- _Tarefas propostas_
[A] Cite do excerto selecionado o trecho de "Sim, é verdade, e" a "sempre haver excepções.".
[B] Reescreva sob a forma de lista o parágrafo do excerto selecionado que começa por "Outro ensinamento surge", conservando os seus factos principais.

- _Excerto selecionado_
....

Sim, somos obrigados a adaptar-nos. Descobri que tinha uma folha em branco à minha frente. Tínhamos um caminho até aqui que estava a dar resultado sem esforço de divulgação. Mas agora tínhamos de inventar uma coisa do zero. E na página em branco eu vi aquilo que mais queria: reflorestar o mar. A pandemia deu-nos hipótese de agarrarmos na OA e recriarmos as nossas fontes de receitas na direcção do restauro das pradarias. No caso das pradarias, a estratégia de maior sucesso é a eliminação das ameaças, exactamente aquilo que fazíamos no passado. Portanto decidimos mudar o conteúdo da mensagem no sentido da reflorestação das pradarias.
E essa mensagem acaba por ser mais facilmente compreendida pelo público. As pradarias estão fora da percepção visual das pessoas e não há uma associação rápida à ideia básica de reflorestação. A partir do momento em que utilizam a palavra “reflorestação”, a mensagem torna-se mais apelativa.
Sim, é verdade, e no momento em que gritámos cá para fora esta ideia, o interesse na organização voltou. Conseguimos, assim sem mais nem menos, interesses privados para nos ajudar com esta missão.
Quais são os ensinamentos mais importantes do último ano?
O primeiro ensinamento é que há excepções. Nós somos uma associação que trabalha em proximidade com as pessoas, graças à nossa rede de voluntários e às guardiãs do mar. Houve um ano, numa festa dos pescadores, em que descobrimos sete embalagens de sal e foi muito frustrante. Na altura, a Dina, uma das guardiãs, disse-me: “Raquel, tu tens de entender uma coisa: vai haver sempre excepções.” A nossa missão é mudar comportamentos e, portanto, queremos ver resultados. Mas a verdade é que vai sempre haver excepções.
Outro ensinamento surge quando me interrogo: de que lado quero estar em relação ao inimigo? E uma das coisas mais importantes para mim é hoje poder estar sentada ao lado do inimigo. Isto torna-se especialmente importante no contexto das dragagens do estuário do Sado. Quando nos foi dada a oportunidade de nos reunirmos com a Administração dos Portos de Setúbal e Sesimbra (APSS), de repente senti um poder enorme. Estar sentada ao lado da administração é completamente diferente de estar do outro lado a apontar-lhe o dedo. Esta foi a maior das lições: a importância do nosso posicionamento.

....

- _Listagem fornecida_

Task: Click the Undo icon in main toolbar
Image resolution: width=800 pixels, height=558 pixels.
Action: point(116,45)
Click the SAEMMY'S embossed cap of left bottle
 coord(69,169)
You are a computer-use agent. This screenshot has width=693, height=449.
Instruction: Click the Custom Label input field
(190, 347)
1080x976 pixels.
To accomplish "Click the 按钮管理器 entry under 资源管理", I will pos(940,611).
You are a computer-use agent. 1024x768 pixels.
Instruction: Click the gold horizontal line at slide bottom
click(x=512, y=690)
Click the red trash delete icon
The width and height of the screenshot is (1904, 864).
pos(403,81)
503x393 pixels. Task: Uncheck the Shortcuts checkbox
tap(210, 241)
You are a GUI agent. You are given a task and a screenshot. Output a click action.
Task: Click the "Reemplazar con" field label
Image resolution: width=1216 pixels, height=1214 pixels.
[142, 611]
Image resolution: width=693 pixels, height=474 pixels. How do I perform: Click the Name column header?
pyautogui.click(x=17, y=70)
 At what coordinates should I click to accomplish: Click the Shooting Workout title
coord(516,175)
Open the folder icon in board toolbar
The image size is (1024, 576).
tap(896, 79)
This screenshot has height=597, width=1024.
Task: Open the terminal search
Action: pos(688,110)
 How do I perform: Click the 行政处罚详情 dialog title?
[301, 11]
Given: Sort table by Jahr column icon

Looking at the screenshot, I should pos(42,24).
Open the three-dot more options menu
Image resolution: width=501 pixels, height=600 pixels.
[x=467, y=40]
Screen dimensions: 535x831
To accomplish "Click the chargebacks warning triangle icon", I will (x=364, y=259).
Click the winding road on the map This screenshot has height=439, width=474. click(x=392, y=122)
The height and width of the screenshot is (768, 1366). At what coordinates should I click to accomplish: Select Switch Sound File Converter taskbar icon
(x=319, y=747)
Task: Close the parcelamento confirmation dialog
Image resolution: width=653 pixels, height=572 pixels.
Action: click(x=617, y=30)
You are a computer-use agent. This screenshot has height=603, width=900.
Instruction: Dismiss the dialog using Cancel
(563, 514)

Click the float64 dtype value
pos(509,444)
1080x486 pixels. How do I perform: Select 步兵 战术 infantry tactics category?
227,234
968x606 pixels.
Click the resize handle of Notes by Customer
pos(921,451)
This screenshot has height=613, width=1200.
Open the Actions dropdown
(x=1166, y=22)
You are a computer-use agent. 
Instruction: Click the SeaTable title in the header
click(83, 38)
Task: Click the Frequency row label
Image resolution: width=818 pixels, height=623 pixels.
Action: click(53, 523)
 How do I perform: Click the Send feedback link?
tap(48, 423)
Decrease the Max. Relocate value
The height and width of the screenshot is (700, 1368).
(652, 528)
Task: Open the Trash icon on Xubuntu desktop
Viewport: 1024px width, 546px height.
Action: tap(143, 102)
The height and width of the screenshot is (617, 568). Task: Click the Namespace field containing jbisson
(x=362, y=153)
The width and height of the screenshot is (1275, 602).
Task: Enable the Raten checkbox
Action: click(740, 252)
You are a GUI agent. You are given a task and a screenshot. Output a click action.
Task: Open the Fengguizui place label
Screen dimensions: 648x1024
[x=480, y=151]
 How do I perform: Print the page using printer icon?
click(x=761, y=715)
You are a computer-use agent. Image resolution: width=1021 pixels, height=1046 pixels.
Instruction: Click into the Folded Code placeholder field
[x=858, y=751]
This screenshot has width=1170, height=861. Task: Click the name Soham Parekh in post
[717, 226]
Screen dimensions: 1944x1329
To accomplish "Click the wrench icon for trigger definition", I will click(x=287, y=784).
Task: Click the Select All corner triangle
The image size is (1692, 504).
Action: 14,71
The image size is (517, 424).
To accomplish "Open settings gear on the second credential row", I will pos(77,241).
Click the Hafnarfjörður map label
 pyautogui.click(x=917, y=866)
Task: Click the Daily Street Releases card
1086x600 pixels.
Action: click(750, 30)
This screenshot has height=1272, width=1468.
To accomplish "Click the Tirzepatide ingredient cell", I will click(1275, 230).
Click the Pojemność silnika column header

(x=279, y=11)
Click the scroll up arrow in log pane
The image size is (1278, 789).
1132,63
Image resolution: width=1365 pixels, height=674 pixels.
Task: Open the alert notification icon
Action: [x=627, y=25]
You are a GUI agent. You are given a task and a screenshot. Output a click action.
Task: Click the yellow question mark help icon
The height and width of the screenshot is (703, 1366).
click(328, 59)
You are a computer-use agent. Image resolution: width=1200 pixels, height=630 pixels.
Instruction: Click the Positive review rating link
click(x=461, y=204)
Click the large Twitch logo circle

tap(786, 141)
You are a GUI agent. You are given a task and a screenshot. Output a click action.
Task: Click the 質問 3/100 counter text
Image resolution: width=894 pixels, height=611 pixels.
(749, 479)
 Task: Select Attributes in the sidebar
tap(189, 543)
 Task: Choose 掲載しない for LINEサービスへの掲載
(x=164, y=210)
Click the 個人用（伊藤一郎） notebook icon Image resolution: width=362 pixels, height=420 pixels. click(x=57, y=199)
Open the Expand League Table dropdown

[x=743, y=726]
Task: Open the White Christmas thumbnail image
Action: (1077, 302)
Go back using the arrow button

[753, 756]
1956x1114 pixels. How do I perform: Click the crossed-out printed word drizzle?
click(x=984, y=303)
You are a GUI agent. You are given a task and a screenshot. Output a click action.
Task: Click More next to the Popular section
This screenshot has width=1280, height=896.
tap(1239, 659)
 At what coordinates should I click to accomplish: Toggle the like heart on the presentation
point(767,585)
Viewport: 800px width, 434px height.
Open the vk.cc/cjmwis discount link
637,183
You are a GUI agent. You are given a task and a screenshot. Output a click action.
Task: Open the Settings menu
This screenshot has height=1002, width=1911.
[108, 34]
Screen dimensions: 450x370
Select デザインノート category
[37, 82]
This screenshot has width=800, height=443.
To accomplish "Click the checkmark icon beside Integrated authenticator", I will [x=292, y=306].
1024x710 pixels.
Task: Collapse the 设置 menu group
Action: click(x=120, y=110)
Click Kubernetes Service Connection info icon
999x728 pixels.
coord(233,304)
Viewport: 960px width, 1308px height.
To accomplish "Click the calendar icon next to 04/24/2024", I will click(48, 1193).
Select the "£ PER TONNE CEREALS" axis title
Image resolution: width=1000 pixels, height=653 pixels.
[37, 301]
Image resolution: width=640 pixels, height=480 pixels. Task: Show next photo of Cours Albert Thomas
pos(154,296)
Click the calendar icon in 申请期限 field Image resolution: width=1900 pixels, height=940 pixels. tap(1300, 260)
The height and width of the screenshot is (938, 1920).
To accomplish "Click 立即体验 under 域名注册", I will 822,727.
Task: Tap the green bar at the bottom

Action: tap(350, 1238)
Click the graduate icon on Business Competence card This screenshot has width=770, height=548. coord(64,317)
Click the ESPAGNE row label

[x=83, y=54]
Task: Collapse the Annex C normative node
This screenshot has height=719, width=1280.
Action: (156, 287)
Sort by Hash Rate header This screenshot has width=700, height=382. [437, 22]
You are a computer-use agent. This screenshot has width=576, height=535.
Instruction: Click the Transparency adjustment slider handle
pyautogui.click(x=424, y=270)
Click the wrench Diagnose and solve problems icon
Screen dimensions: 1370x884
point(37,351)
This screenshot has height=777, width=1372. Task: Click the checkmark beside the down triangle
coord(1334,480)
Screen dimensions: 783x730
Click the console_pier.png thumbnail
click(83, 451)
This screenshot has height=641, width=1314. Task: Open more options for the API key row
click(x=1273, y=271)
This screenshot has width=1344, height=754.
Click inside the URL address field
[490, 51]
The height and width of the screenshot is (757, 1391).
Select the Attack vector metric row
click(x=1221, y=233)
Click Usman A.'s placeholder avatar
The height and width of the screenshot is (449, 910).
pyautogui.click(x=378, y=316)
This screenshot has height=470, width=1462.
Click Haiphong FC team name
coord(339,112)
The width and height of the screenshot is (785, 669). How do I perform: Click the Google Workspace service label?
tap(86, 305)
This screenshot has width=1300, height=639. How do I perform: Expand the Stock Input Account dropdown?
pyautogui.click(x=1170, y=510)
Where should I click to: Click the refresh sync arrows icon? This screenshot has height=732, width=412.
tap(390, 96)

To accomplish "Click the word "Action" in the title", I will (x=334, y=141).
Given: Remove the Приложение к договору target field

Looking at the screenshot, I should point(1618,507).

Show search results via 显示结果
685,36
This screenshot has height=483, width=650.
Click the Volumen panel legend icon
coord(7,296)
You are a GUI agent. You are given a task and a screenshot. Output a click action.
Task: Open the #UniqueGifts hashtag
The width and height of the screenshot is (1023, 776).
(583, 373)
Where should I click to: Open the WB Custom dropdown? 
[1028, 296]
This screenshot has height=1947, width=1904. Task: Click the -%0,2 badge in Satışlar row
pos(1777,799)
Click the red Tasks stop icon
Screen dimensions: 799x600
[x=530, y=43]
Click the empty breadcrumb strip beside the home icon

....

- _Respostas às tarefas_
[A]
Sim, é verdade, e no momento em que gritámos cá para fora esta ideia, o interesse na organização voltou. Conseguimos, assim sem mais nem menos, interesses privados para nos ajudar com esta missão.
Quais são os ensinamentos mais importantes do último ano?
O primeiro ensinamento é que há excepções. Nós somos uma associação que trabalha em proximidade com as pessoas, graças à nossa rede de voluntários e às guardiãs do mar. Houve um ano, numa festa dos pescadores, em que descobrimos sete embalagens de sal e foi muito frustrante. Na altura, a Dina, uma das guardiãs, disse-me: “Raquel, tu tens de entender uma coisa: vai haver sempre excepções.” A nossa missão é mudar comportamentos e, portanto, queremos ver resultados. Mas a verdade é que vai sempre haver excepções.

[B]
- Outro ensinamento nasce da pergunta sobre de que lado se quer estar em relação ao inimigo.
- Poder hoje estar sentada ao lado do inimigo é uma das coisas mais importantes.
- Isto ganha especial importância no contexto das dragagens do estuário do Sado.
- A oportunidade de reunir com a Administração dos Portos de Setúbal e Sesimbra (APSS) trouxe uma súbita sensação de enorme poder.
- Estar ao lado da administração é completamente diferente de estar do outro lado a apontar-lhe o dedo.
- A maior das lições: a importância do posicionamento.